[Stored data entries]
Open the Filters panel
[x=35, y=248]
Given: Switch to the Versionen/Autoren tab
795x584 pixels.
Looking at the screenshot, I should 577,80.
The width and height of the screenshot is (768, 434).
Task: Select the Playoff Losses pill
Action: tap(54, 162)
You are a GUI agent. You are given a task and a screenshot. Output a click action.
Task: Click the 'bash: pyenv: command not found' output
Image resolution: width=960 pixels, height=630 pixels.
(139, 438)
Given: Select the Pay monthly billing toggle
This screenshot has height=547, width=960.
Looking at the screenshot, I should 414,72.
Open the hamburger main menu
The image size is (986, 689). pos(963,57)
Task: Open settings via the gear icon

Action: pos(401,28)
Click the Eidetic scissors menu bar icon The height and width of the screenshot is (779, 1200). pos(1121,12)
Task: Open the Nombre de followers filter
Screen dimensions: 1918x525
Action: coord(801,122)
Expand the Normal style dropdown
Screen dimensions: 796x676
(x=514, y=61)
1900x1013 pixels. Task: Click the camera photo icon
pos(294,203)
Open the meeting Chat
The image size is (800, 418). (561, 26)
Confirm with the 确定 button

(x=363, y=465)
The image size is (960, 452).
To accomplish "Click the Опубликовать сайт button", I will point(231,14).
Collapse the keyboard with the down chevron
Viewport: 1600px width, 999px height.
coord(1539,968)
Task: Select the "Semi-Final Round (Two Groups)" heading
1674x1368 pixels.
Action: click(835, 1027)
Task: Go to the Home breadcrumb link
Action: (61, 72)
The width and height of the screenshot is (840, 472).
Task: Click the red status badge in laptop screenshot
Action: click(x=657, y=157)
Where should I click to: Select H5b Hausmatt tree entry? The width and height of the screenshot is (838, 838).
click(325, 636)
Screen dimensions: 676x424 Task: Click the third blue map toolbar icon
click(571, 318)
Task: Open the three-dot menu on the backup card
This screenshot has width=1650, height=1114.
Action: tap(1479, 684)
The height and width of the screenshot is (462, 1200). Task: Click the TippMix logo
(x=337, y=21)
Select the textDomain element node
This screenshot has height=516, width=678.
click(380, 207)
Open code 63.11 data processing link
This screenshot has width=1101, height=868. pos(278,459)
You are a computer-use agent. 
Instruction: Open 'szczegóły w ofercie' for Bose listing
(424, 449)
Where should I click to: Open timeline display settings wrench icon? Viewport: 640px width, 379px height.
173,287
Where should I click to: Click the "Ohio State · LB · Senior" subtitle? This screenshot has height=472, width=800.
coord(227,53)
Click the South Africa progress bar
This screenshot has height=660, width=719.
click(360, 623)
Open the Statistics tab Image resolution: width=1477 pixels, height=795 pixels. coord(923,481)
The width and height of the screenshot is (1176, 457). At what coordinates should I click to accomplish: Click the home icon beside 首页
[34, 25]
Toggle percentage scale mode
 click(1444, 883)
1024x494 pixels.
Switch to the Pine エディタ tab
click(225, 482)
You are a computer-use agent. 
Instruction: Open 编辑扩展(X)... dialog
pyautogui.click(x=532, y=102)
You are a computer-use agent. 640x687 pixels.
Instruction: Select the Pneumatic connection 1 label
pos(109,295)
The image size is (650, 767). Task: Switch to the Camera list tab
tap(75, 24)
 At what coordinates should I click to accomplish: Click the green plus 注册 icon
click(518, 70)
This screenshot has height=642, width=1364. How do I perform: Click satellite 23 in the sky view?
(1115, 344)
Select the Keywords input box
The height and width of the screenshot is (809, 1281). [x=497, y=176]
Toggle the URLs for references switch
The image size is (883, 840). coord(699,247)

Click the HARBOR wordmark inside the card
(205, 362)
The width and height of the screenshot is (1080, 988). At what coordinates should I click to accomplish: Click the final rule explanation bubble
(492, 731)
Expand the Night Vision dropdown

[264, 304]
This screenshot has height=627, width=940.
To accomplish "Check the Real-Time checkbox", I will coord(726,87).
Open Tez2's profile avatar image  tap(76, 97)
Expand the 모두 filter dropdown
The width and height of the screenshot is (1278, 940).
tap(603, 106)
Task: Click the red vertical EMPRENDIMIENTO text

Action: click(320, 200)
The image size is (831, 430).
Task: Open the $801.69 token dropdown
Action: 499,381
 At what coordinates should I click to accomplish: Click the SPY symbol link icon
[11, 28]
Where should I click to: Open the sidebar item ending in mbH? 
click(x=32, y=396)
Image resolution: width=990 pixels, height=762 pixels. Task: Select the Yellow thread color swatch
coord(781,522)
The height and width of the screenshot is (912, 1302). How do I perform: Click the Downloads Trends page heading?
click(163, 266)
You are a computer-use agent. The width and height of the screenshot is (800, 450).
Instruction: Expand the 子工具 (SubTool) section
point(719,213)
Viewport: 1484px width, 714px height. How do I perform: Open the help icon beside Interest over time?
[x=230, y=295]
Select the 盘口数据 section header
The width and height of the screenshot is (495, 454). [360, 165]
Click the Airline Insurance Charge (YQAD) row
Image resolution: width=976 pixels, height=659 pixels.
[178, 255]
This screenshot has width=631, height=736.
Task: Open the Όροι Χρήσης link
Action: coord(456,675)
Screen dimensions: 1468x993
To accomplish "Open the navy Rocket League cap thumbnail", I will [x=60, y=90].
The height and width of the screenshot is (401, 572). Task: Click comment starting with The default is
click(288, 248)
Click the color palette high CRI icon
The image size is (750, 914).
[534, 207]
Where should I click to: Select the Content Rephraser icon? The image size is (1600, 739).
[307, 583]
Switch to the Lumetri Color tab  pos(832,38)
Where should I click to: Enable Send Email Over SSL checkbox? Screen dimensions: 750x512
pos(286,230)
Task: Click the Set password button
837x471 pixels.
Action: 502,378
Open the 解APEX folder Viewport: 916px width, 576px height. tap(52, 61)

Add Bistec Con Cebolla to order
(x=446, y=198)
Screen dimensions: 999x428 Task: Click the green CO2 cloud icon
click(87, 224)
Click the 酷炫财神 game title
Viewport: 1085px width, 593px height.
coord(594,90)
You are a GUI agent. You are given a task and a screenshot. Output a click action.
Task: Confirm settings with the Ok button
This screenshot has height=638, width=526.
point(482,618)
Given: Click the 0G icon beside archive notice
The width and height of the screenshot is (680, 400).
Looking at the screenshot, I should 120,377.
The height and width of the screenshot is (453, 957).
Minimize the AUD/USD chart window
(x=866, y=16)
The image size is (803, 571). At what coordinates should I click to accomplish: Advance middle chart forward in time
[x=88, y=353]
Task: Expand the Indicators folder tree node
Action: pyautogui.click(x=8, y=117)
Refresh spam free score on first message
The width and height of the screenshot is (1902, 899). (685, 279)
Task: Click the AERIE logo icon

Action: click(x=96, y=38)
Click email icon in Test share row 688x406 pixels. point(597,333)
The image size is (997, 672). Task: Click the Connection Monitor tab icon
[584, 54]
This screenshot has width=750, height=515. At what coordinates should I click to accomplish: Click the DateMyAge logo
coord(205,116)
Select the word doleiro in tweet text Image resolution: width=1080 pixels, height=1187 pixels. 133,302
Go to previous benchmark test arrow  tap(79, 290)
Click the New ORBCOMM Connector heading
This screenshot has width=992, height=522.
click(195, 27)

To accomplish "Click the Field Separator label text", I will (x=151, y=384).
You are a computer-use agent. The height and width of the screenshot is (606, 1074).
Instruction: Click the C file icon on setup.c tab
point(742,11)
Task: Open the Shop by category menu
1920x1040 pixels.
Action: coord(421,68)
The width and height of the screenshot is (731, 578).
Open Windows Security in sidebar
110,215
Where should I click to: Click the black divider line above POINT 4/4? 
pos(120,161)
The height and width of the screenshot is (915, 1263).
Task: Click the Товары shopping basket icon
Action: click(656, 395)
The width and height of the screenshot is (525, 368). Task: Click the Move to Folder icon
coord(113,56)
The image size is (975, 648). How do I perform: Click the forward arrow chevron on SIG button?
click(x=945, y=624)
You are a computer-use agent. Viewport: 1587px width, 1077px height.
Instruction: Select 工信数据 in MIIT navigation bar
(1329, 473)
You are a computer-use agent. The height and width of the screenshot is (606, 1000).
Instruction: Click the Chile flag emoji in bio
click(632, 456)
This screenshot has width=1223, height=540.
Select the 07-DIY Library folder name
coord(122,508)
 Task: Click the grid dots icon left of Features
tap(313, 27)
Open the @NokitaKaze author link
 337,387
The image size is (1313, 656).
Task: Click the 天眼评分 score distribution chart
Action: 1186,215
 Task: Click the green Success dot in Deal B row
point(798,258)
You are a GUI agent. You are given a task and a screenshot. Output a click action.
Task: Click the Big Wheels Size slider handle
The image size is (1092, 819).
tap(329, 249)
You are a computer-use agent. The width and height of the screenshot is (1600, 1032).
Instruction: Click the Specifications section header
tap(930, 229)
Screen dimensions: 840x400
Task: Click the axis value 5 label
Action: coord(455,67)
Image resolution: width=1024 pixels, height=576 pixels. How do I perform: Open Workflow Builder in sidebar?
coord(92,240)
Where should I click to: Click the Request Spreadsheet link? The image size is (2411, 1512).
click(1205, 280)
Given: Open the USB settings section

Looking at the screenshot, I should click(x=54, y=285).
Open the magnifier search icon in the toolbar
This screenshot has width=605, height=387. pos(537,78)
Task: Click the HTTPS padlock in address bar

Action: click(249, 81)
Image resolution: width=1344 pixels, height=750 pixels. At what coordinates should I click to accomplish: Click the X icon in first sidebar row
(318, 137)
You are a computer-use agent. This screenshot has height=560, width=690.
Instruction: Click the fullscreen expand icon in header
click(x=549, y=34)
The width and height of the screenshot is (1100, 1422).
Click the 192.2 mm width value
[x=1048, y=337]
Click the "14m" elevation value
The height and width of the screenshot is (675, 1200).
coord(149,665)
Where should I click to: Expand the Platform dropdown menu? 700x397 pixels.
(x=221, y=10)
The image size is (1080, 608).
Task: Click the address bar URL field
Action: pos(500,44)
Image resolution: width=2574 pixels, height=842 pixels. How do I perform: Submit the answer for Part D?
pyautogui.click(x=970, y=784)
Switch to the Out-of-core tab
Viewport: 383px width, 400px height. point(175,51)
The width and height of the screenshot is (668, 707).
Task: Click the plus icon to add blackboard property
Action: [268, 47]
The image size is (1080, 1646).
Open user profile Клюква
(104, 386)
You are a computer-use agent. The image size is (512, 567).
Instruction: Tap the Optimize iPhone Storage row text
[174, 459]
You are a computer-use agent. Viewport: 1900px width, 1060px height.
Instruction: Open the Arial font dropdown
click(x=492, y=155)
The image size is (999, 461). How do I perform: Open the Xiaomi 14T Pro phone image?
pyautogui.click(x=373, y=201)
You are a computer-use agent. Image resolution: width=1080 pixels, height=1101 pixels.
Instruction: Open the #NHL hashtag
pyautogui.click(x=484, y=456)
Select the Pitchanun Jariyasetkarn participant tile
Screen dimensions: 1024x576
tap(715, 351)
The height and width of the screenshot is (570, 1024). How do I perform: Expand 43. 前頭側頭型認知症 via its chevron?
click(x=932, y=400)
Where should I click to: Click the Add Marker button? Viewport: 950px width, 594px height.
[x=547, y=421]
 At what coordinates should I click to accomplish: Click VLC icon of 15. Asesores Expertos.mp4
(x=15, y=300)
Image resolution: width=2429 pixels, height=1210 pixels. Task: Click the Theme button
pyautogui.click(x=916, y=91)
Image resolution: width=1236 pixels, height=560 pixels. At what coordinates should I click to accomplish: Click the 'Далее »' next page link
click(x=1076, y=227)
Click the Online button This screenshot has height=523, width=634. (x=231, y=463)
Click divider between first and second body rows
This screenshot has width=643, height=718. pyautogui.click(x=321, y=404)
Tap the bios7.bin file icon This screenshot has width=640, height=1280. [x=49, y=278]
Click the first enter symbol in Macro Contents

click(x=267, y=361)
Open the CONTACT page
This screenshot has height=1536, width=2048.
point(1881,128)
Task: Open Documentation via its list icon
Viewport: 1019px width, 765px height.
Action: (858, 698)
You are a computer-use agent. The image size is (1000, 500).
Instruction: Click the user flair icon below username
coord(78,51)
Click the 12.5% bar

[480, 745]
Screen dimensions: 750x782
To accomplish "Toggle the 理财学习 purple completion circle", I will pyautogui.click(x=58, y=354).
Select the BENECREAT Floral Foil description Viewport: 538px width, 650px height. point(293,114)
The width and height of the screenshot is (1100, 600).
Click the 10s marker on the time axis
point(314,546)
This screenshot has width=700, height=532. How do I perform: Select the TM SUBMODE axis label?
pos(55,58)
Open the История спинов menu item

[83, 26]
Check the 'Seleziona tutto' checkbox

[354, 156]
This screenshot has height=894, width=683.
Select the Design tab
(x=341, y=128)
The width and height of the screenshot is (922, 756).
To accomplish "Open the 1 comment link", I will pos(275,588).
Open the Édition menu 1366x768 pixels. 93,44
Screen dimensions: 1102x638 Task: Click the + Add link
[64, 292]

## Exercise:
Could you print the lines of the records above from the one containing "The width and height of the screenshot is (1100, 600)." through the last, exactly and with no additions?

## Solution:
The width and height of the screenshot is (1100, 600).
Click the 10s marker on the time axis
point(314,546)
This screenshot has width=700, height=532. How do I perform: Select the TM SUBMODE axis label?
pos(55,58)
Open the История спинов menu item

[83, 26]
Check the 'Seleziona tutto' checkbox

[354, 156]
This screenshot has height=894, width=683.
Select the Design tab
(x=341, y=128)
The width and height of the screenshot is (922, 756).
To accomplish "Open the 1 comment link", I will pos(275,588).
Open the Édition menu 1366x768 pixels. 93,44
Screen dimensions: 1102x638 Task: Click the + Add link
[64, 292]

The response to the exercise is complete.